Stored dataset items
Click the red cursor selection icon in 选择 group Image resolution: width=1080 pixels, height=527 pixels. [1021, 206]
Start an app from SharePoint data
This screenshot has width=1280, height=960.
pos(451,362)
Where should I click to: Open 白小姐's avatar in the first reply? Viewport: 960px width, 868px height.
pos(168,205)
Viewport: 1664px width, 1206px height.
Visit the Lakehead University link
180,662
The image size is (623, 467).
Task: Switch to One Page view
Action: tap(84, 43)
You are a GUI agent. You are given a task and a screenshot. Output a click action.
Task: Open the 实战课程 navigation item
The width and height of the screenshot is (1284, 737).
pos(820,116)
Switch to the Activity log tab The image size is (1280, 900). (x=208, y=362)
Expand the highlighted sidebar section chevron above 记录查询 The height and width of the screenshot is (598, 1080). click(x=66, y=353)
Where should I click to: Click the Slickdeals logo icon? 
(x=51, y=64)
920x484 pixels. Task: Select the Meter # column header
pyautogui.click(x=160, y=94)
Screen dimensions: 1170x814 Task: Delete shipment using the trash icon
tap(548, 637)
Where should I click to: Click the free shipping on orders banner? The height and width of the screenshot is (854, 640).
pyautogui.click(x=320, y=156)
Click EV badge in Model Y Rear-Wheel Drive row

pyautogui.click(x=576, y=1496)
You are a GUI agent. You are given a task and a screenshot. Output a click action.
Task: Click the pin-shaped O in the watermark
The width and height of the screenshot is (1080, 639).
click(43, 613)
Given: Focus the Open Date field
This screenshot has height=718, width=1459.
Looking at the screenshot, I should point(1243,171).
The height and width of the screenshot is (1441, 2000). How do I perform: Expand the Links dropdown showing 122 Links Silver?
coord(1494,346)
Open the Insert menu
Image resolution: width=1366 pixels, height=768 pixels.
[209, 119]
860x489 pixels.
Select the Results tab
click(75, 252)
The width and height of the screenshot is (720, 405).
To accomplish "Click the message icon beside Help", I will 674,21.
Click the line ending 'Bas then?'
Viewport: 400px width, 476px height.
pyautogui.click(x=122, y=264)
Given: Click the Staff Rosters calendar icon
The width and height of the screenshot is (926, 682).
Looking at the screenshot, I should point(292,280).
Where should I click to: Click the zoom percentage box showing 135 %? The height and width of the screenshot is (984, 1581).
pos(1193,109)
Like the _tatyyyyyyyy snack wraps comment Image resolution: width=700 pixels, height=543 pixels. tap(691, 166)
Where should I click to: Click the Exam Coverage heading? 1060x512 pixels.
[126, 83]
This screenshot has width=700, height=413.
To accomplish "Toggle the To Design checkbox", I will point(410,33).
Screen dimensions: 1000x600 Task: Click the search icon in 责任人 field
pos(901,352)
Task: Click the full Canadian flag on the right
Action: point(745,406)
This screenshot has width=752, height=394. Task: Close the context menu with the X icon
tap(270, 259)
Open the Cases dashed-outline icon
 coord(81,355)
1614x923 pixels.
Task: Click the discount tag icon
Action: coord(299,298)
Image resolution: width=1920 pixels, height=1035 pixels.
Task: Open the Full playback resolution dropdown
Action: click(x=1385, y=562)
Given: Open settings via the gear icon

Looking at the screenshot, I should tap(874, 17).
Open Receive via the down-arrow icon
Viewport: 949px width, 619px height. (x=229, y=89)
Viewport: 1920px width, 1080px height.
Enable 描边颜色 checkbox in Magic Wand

* Your assignment: Locate the word "checkbox" in the records and collect each line it appears in.

* Solution:
To accomplish "Toggle the To Design checkbox", I will point(410,33).
Enable 描边颜色 checkbox in Magic Wand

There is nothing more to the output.